Inside each "Zen 2" chiplet, the 8 cores are spread between two 4-core CCX (compute complexes). On the 3100, AMD disabled two cores per CCX, and halved the 16 MB L3 cache per CCX. So it ends up with a 2+2 core CCX configuration, 8+8 MB of L3 cache adding up to 16 MB. The 3300X takes the more scenic route. An entire CCX is disabled, all four cores are part of the same CCX. This design lowers inter-core latency among the cores, and more importantly. gives each of the four cores access to 16 MB of shared L3 cache. And then there's the speed-bump. This goes a long way in explaining how the 3300X is shown within striking distance of the Core i7-7700K in leaked Cinebench scores, and could provide a formidable gaming processor in the lower end.
AMD Ryzen 3 3100 3300X CCD Configuration

AMD Ryzen 3 3300X Single Core Cinebench Score Suggests Performance Close to i7-7700K

Intel's Core i7-7700K "Kaby Lake" quad-core processor may fall significantly behind its 9th generation successor and today's Ryzen 7 chips, but it remains a formidable piece of silicon for strictly-gaming builds. Can it be bested by a $120 AMD Ryzen 3 3300X? A leaked, alleged Cinebench R15 score suggests that something very fascinating is brewing at AMD. The score points to the i7-7700K having a single-thread score just 0.5 percent higher than the 3300X, which means the multi-threaded score of the 4-core/8-thread AMD chip could end up within striking distance of the i7-7700K.

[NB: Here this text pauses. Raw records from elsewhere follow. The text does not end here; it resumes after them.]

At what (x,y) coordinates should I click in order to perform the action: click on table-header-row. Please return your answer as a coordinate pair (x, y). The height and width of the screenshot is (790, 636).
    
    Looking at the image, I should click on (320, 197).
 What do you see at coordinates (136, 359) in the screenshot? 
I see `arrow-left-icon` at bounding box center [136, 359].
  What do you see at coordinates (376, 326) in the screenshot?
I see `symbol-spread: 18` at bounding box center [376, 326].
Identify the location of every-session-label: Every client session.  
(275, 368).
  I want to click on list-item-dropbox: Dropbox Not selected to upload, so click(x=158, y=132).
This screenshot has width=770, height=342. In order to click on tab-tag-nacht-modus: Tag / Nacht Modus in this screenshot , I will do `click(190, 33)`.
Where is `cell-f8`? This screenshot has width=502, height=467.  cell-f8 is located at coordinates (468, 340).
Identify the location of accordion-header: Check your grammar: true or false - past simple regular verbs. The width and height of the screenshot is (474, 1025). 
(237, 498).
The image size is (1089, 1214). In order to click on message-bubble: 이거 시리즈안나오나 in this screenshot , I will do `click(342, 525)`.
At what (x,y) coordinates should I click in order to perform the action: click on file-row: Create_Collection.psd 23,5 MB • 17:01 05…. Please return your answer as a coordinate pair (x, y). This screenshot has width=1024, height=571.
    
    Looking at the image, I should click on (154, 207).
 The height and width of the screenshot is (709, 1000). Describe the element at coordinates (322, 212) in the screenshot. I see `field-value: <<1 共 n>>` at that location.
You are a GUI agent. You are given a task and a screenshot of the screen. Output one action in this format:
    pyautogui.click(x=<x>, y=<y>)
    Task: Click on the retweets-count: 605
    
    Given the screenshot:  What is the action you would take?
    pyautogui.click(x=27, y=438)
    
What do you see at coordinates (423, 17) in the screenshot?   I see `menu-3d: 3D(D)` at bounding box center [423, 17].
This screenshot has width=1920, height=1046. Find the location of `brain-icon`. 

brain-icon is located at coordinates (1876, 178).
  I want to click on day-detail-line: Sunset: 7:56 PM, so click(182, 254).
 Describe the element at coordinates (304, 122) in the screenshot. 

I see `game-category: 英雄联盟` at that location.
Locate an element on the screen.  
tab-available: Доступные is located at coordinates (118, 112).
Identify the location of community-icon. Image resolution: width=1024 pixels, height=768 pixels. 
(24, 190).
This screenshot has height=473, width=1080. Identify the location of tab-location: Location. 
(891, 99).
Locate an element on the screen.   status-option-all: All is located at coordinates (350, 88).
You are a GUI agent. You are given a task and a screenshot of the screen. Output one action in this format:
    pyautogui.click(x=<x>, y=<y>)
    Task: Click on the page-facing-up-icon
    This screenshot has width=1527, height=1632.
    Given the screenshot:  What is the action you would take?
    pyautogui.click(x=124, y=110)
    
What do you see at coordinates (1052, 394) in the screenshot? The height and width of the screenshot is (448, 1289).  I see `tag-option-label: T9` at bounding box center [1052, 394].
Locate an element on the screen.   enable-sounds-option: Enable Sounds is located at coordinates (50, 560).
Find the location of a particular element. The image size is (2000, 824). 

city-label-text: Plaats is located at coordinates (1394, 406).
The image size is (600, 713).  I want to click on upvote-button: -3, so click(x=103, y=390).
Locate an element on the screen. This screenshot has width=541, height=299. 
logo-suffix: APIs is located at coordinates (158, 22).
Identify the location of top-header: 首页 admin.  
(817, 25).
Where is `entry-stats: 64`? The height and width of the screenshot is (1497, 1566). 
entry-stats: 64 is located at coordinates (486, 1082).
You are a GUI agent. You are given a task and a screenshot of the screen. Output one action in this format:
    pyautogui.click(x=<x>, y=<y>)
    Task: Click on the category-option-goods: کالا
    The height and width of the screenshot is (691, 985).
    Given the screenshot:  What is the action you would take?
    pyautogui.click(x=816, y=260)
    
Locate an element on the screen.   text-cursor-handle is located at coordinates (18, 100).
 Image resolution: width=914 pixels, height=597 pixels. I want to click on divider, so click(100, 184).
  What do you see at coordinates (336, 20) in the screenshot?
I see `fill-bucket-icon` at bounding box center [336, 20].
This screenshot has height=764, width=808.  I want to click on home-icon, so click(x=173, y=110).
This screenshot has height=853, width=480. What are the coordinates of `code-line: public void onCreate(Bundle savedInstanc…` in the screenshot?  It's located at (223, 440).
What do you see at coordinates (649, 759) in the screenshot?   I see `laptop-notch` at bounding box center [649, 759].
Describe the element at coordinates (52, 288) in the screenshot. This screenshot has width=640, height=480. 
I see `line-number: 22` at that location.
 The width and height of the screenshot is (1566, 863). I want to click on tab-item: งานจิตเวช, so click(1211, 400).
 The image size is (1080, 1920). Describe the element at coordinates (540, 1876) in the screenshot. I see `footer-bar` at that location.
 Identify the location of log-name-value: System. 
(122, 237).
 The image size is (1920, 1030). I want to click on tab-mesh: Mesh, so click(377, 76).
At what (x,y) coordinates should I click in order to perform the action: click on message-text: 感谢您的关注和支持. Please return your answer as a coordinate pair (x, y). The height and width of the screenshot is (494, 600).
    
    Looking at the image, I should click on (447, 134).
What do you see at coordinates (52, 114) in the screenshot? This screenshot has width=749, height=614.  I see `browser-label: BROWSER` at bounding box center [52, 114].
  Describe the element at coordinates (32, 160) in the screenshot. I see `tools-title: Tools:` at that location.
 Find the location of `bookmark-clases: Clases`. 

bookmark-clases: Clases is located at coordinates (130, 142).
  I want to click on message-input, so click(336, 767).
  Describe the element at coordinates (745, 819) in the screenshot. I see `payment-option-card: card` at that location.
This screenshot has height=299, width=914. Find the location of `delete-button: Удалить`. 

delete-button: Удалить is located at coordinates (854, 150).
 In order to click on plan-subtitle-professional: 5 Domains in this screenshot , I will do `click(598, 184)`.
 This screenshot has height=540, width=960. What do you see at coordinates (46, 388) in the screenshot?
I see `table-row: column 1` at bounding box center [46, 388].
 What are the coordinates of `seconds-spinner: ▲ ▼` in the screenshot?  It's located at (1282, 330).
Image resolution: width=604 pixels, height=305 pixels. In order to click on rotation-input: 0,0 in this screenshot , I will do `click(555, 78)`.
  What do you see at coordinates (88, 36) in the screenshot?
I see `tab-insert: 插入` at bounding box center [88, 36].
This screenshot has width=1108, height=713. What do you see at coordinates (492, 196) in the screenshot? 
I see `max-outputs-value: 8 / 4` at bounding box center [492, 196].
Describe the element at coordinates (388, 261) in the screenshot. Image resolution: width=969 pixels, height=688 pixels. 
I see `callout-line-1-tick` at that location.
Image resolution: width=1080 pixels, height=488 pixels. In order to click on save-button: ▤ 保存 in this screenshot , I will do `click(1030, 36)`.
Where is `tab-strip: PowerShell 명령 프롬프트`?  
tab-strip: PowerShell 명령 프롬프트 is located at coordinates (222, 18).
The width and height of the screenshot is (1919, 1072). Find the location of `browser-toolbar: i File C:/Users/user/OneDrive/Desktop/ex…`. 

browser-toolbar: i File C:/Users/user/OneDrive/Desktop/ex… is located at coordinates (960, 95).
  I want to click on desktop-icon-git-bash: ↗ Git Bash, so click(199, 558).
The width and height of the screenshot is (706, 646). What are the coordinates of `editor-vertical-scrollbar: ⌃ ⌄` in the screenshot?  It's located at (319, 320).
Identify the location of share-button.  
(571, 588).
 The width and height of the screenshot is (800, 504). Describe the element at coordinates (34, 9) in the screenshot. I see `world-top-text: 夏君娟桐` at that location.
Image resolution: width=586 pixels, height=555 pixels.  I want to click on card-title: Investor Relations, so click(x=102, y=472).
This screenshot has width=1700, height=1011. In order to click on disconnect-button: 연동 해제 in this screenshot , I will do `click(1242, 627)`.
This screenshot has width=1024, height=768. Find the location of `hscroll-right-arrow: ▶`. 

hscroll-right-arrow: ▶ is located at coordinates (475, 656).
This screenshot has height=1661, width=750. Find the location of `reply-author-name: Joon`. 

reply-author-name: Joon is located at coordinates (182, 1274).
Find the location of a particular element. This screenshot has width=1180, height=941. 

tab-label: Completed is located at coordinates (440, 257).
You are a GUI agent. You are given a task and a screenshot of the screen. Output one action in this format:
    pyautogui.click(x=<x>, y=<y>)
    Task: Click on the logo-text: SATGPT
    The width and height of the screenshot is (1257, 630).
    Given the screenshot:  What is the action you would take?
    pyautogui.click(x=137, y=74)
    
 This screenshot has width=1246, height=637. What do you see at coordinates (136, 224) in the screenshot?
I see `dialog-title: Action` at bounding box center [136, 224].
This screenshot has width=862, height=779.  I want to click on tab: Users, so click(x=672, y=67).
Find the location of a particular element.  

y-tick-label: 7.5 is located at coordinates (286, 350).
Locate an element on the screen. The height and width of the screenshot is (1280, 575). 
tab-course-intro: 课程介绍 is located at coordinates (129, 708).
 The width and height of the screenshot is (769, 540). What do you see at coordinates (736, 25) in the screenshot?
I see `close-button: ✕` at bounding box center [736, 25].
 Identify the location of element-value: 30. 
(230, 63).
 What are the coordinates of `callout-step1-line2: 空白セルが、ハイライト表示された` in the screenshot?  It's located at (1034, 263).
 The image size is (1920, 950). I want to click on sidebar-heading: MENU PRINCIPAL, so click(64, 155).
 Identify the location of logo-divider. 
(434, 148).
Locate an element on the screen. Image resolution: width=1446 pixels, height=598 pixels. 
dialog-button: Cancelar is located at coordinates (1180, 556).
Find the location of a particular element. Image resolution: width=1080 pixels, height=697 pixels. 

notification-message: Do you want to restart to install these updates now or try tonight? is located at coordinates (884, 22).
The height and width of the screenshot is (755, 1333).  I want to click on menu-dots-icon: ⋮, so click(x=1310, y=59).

If this holds up, then AMD has a shot at bringing i7-7700K levels of gaming performance down to $120 (SEP). That would have the potential to seriously disrupt the sub-$200 processor market for gamers, enabling them to build fairly powerful 1440p (or higher) gaming builds. The low price will also let builders allocate more money to the graphics card. Adding to its gaming credentials could be the fact that the "Matisse" MCM features PCI-Express gen 4.0 x16 when paired with an X570 or upcoming B550 chipset motherboard, as detailed in AMD's announcement of the processor. The Ryzen 3 3300 is a 4-core/8-thread processor based on the "Zen 2" microarchitecture, clocked at 3.80 GHz, with 4.30 GHz boost frequency, and featuring 18 MB of total cache. It is expected to be available from May 2020.